Swap "radio button" for "checkbox" in the listing, starting with the line with "Select the Edited online radio button" and going on through the line with "Looking at the screenshot, I should [x=362, y=40].", and give only those lines with everything else unchanged. Leave the pictures out.
++++++++++
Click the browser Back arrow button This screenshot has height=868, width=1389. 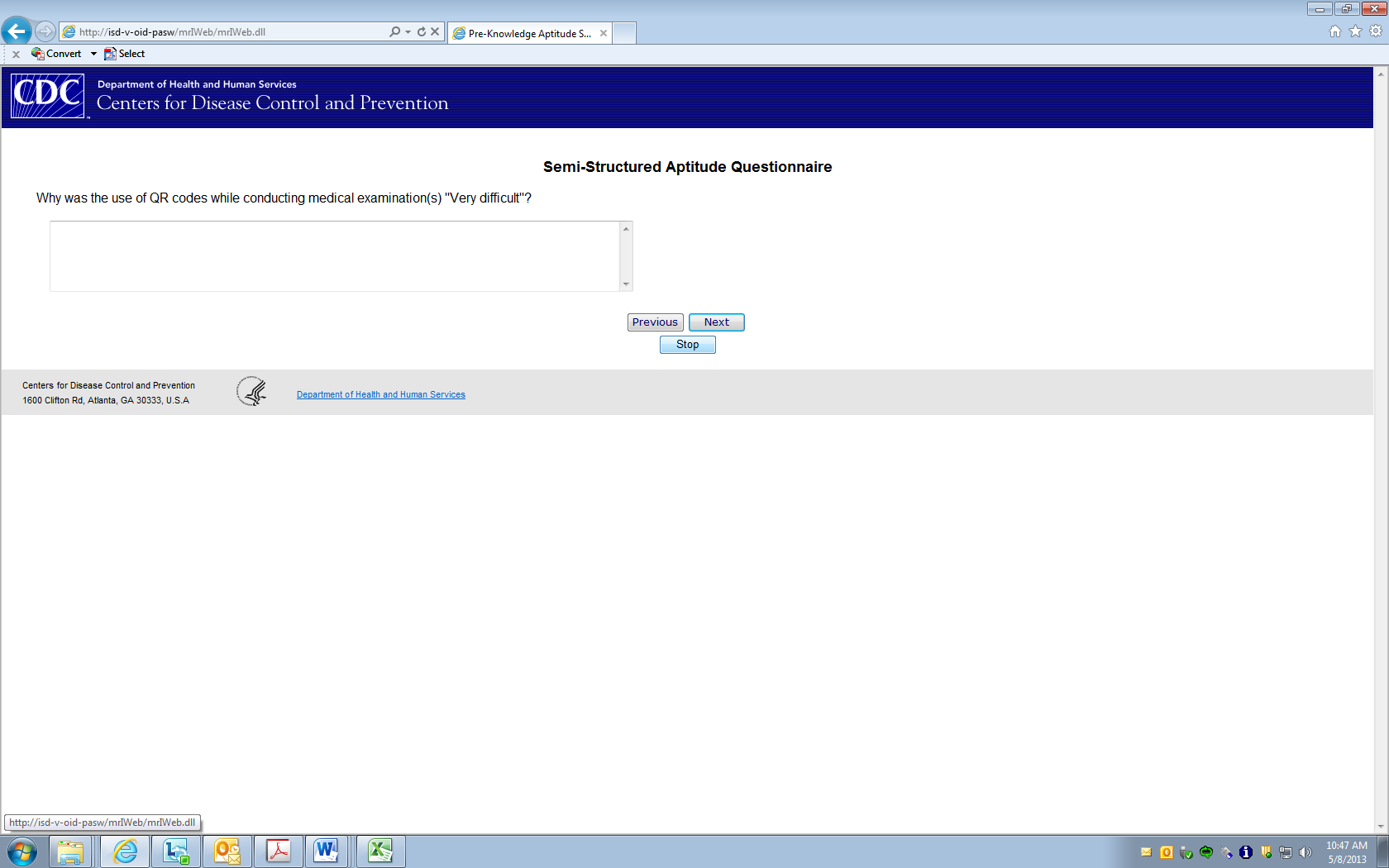(17, 32)
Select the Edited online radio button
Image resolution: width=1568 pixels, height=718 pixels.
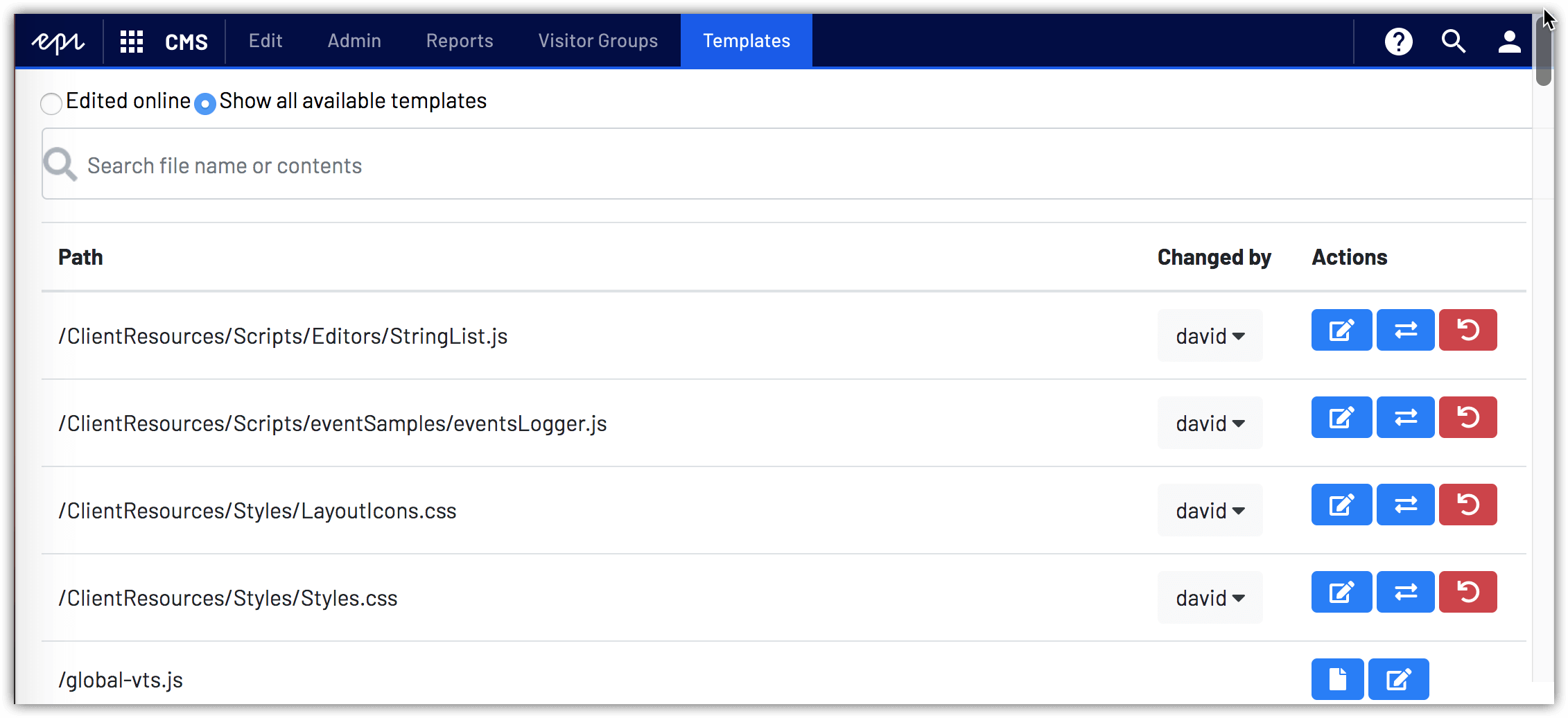(51, 103)
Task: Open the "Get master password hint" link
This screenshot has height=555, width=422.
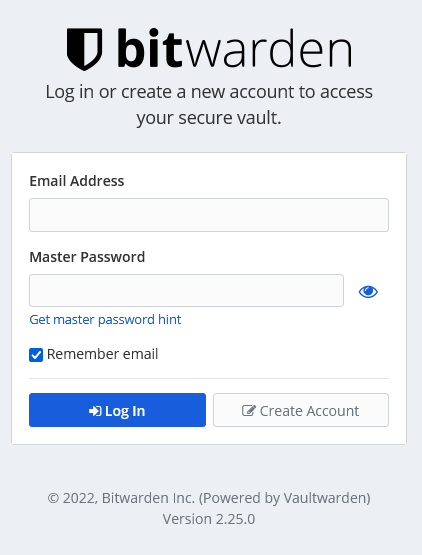Action: click(105, 320)
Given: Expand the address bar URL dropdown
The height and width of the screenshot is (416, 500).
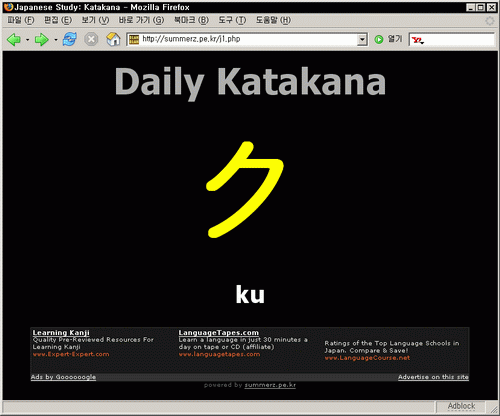Looking at the screenshot, I should [x=362, y=40].
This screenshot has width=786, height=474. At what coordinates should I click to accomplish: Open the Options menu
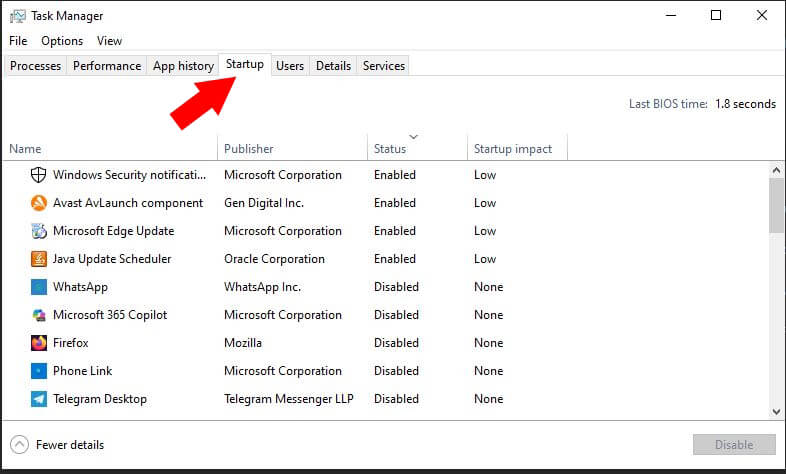[62, 41]
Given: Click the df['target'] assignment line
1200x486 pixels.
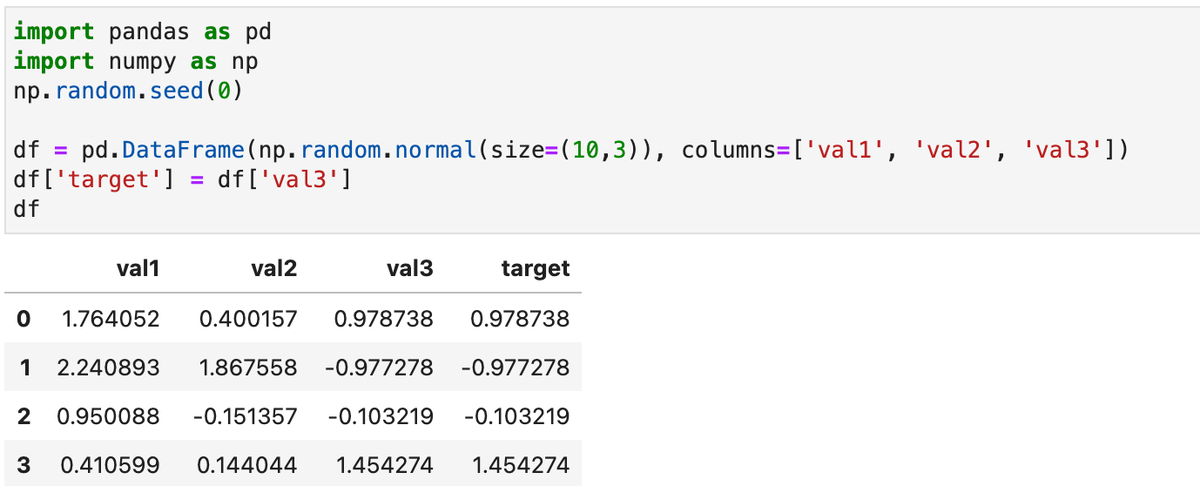Looking at the screenshot, I should (x=180, y=181).
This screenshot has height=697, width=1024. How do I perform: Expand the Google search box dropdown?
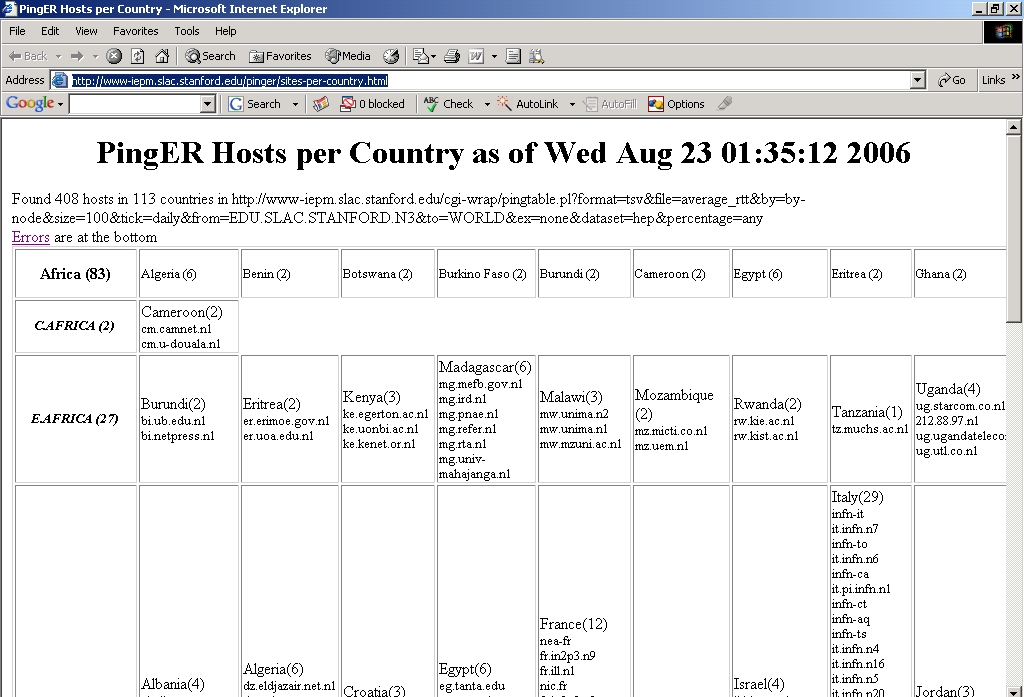[208, 104]
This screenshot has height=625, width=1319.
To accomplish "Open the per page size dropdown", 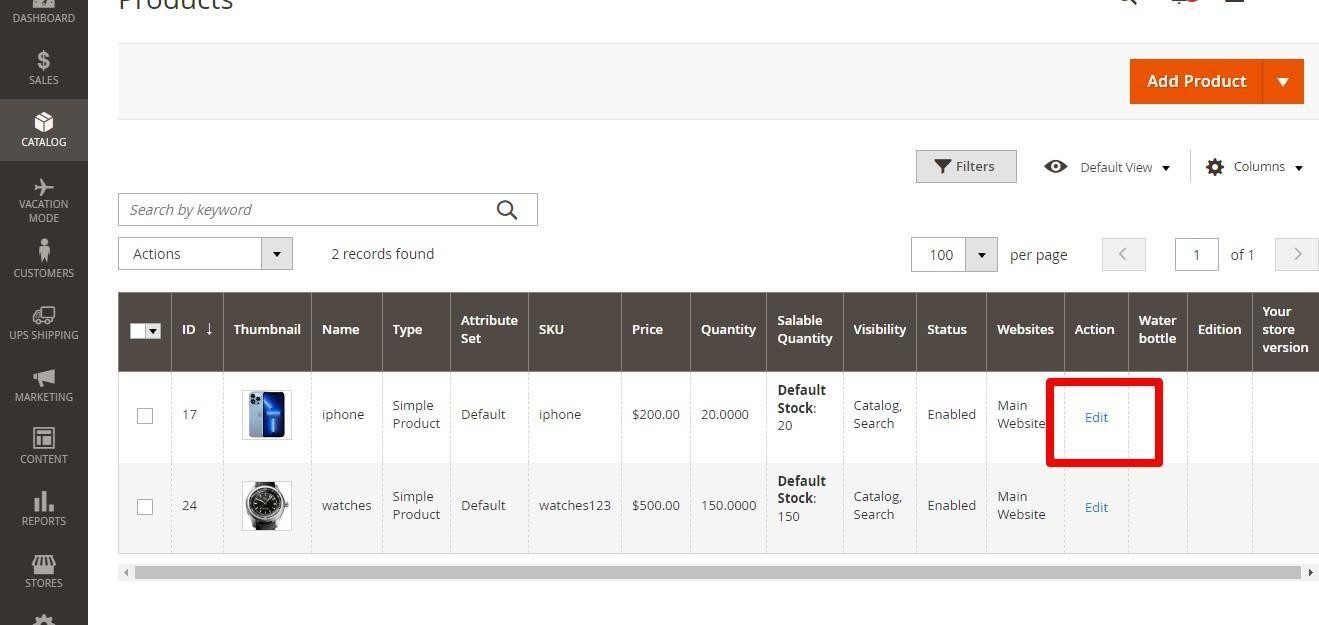I will pos(981,255).
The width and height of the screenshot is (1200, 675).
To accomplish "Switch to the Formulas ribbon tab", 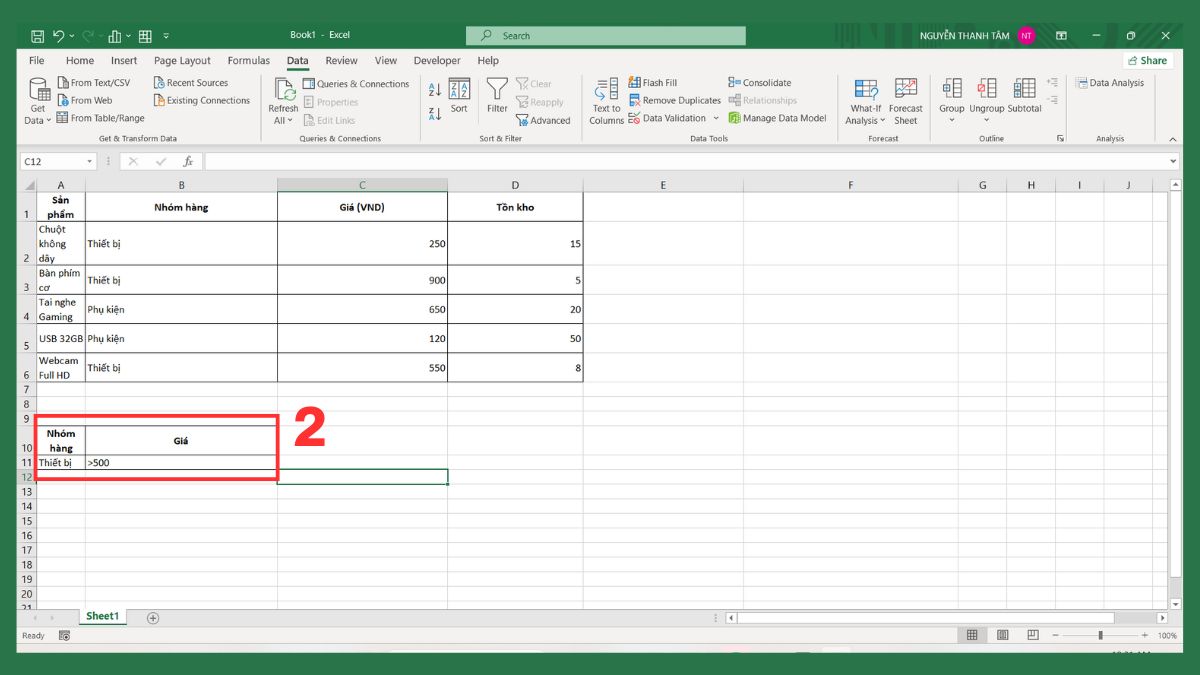I will [x=248, y=60].
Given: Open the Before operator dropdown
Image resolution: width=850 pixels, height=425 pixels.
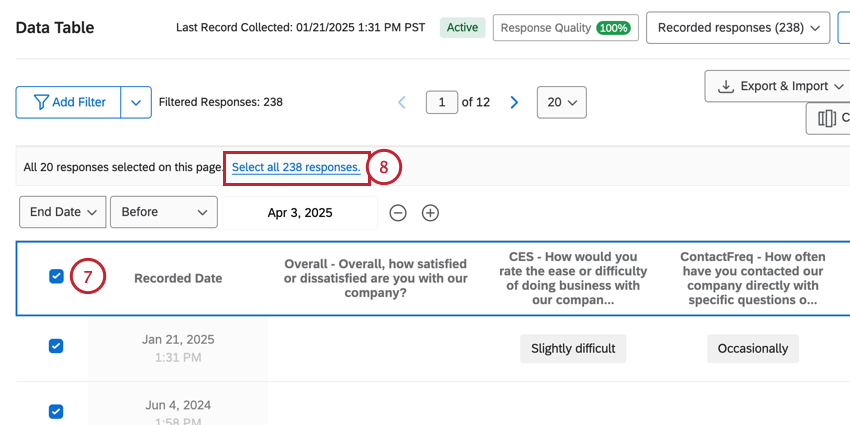Looking at the screenshot, I should point(163,212).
++++++++++
Solved exercise:
Select the Edited online checkbox
Image resolution: width=1568 pixels, height=718 pixels.
(51, 103)
Task: Open the "Get master password hint" link
This screenshot has height=555, width=422.
Action: click(105, 320)
Given: Expand the address bar URL dropdown
The height and width of the screenshot is (416, 500).
Looking at the screenshot, I should [x=362, y=40].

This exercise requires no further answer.